[Begin DATA FOR PROCESSING]

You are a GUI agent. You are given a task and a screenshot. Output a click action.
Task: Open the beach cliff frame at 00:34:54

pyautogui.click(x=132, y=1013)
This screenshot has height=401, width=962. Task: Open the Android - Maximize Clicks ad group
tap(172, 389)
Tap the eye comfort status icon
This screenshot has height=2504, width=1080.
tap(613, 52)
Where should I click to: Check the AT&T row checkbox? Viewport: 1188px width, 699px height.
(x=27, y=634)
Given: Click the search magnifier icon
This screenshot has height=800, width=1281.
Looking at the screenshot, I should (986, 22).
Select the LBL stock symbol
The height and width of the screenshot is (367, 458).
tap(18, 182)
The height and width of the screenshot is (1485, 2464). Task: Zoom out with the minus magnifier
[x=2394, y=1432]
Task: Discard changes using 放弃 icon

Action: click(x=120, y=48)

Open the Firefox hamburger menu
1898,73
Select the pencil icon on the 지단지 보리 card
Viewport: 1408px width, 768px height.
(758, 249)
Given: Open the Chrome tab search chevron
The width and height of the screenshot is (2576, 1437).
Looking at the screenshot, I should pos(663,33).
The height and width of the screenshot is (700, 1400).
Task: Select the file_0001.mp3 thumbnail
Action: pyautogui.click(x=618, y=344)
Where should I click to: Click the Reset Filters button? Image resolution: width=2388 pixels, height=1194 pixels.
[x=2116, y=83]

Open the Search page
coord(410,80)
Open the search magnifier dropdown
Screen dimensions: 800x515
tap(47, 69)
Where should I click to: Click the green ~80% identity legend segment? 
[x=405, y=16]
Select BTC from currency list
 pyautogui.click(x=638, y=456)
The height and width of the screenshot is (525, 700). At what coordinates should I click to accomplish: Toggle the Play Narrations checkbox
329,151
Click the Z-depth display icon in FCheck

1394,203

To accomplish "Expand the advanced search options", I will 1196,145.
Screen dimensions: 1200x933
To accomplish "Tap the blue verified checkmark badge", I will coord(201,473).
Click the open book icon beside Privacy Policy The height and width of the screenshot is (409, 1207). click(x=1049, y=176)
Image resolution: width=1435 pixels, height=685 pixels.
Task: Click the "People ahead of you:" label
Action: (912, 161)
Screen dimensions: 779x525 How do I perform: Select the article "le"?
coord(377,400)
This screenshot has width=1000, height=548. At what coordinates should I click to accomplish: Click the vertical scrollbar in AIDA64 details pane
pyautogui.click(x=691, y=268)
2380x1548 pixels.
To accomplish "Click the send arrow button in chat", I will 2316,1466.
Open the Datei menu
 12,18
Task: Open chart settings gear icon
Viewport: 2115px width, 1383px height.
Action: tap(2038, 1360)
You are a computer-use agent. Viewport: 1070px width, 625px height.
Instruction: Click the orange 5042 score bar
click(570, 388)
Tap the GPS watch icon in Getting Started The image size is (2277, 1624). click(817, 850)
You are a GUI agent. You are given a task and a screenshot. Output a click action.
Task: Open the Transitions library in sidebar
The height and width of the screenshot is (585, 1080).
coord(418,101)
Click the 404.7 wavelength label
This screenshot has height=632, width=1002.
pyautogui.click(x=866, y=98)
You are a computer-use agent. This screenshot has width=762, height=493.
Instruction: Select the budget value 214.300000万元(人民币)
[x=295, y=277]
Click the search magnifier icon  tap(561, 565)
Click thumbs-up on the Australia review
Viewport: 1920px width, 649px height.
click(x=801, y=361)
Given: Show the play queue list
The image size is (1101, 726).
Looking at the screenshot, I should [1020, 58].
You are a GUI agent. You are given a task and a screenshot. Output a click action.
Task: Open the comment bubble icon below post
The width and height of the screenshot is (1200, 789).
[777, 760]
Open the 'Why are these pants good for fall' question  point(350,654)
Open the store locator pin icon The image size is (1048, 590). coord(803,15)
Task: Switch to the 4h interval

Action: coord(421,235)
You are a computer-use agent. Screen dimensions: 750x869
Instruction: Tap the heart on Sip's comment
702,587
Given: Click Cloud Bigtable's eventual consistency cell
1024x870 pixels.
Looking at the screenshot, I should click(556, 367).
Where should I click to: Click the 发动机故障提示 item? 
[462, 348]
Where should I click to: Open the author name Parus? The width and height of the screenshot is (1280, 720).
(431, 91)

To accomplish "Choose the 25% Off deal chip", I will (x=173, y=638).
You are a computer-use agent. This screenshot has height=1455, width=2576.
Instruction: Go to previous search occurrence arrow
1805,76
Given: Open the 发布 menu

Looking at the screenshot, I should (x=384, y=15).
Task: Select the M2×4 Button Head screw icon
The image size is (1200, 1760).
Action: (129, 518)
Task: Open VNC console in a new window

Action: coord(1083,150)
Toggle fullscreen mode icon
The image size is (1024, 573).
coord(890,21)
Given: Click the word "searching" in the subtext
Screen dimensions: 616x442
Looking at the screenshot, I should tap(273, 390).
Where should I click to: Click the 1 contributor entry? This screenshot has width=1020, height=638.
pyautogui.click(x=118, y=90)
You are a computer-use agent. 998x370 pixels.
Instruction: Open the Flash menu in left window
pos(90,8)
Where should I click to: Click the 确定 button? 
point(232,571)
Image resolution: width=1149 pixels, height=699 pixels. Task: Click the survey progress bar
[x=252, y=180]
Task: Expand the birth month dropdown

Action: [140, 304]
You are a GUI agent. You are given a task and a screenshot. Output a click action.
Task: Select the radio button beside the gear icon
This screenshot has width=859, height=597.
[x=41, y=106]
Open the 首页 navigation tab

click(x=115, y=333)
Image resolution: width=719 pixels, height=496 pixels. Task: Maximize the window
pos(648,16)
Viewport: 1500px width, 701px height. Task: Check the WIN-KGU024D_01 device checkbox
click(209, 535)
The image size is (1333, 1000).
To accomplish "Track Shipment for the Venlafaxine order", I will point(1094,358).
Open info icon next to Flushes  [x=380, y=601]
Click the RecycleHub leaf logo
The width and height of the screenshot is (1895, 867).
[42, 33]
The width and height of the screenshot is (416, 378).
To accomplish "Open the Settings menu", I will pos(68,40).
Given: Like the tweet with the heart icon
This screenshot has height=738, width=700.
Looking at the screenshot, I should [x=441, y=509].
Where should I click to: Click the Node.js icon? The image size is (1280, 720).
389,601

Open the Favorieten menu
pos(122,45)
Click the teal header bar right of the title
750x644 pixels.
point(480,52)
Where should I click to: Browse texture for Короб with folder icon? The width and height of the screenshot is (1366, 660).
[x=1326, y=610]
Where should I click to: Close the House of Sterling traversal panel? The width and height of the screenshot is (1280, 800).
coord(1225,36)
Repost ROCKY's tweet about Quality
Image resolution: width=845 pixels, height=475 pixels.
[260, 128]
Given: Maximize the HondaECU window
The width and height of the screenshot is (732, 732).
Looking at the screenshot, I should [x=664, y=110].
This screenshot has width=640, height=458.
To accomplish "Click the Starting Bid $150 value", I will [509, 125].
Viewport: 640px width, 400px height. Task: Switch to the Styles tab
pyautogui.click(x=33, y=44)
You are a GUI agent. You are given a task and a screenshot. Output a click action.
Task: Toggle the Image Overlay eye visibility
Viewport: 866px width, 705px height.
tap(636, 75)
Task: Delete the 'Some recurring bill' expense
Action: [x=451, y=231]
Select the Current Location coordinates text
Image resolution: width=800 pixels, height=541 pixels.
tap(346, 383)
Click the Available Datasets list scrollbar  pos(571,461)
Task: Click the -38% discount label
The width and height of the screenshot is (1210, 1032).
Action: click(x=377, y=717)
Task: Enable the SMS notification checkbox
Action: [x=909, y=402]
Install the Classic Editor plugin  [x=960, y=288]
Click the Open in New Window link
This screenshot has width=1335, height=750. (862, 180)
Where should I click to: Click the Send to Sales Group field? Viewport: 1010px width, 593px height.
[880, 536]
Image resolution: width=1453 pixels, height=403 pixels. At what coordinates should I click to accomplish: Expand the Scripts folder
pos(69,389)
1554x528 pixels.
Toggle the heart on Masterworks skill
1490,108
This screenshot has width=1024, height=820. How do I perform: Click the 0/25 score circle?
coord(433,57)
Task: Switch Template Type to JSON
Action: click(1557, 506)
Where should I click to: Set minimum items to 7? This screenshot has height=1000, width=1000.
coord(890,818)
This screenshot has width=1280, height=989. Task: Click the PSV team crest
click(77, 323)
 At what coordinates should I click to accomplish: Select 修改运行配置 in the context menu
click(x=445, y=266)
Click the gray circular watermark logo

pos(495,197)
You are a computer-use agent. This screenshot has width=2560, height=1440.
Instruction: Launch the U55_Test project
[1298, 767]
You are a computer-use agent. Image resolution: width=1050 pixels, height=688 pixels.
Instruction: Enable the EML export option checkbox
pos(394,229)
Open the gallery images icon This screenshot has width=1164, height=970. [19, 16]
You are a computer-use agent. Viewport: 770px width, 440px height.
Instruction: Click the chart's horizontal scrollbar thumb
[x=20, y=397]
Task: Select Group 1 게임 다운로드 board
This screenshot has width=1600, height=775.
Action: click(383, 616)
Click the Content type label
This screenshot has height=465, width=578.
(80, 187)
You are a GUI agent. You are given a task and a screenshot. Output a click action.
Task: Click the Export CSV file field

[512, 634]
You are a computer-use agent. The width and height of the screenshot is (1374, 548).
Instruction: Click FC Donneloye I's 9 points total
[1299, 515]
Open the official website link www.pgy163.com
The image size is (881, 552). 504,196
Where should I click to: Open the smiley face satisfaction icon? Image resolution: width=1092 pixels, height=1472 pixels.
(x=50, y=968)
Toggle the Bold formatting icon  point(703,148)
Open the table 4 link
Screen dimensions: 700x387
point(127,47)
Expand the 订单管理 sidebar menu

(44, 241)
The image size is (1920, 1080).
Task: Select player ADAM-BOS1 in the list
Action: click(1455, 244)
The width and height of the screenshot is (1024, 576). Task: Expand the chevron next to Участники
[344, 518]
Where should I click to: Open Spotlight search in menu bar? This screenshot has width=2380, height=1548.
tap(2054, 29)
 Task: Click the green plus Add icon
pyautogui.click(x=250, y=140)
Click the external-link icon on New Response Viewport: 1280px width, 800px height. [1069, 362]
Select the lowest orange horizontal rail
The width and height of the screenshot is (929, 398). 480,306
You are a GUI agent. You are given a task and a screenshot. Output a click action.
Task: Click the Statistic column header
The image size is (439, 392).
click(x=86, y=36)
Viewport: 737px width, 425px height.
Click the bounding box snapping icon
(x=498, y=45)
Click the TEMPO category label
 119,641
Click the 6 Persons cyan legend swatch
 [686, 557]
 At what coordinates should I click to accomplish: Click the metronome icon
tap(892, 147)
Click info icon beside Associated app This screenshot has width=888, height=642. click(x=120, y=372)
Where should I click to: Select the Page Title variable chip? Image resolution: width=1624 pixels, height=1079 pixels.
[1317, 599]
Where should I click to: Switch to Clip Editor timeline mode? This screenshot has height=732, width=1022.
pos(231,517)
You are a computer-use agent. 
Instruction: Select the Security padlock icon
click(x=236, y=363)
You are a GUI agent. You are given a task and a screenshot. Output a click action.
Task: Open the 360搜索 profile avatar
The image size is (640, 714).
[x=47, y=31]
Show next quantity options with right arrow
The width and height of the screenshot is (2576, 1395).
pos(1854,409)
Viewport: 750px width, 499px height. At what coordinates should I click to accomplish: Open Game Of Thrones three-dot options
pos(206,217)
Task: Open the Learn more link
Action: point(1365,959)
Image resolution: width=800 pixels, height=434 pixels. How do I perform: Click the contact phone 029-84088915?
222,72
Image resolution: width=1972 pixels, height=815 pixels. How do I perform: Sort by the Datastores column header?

[End DATA FOR PROCESSING]

**THE TASK**
Update the records starting at the line that contains "You are a computer-use agent. The" and ending at the line that contains "pos(1854,409)", replacing "metronome" with "stopwatch" and leaving everything else unchanged.

**EXERCISE RESULT**
You are a computer-use agent. The width and height of the screenshot is (1374, 548).
Instruction: Click FC Donneloye I's 9 points total
[1299, 515]
Open the official website link www.pgy163.com
The image size is (881, 552). 504,196
Where should I click to: Open the smiley face satisfaction icon? Image resolution: width=1092 pixels, height=1472 pixels.
(x=50, y=968)
Toggle the Bold formatting icon  point(703,148)
Open the table 4 link
Screen dimensions: 700x387
point(127,47)
Expand the 订单管理 sidebar menu

(44, 241)
The image size is (1920, 1080).
Task: Select player ADAM-BOS1 in the list
Action: click(1455, 244)
The width and height of the screenshot is (1024, 576). Task: Expand the chevron next to Участники
[344, 518]
Where should I click to: Open Spotlight search in menu bar? This screenshot has width=2380, height=1548.
tap(2054, 29)
 Task: Click the green plus Add icon
pyautogui.click(x=250, y=140)
Click the external-link icon on New Response Viewport: 1280px width, 800px height. [1069, 362]
Select the lowest orange horizontal rail
The width and height of the screenshot is (929, 398). 480,306
You are a GUI agent. You are given a task and a screenshot. Output a click action.
Task: Click the Statistic column header
The image size is (439, 392).
click(x=86, y=36)
Viewport: 737px width, 425px height.
Click the bounding box snapping icon
(x=498, y=45)
Click the TEMPO category label
 119,641
Click the 6 Persons cyan legend swatch
 [686, 557]
 At what coordinates should I click to accomplish: Click the stopwatch icon
tap(892, 147)
Click info icon beside Associated app This screenshot has width=888, height=642. click(x=120, y=372)
Where should I click to: Select the Page Title variable chip? Image resolution: width=1624 pixels, height=1079 pixels.
[1317, 599]
Where should I click to: Switch to Clip Editor timeline mode? This screenshot has height=732, width=1022.
pos(231,517)
You are a computer-use agent. 
Instruction: Select the Security padlock icon
click(x=236, y=363)
You are a GUI agent. You are given a task and a screenshot. Output a click action.
Task: Open the 360搜索 profile avatar
The image size is (640, 714).
[x=47, y=31]
Show next quantity options with right arrow
The width and height of the screenshot is (2576, 1395).
pos(1854,409)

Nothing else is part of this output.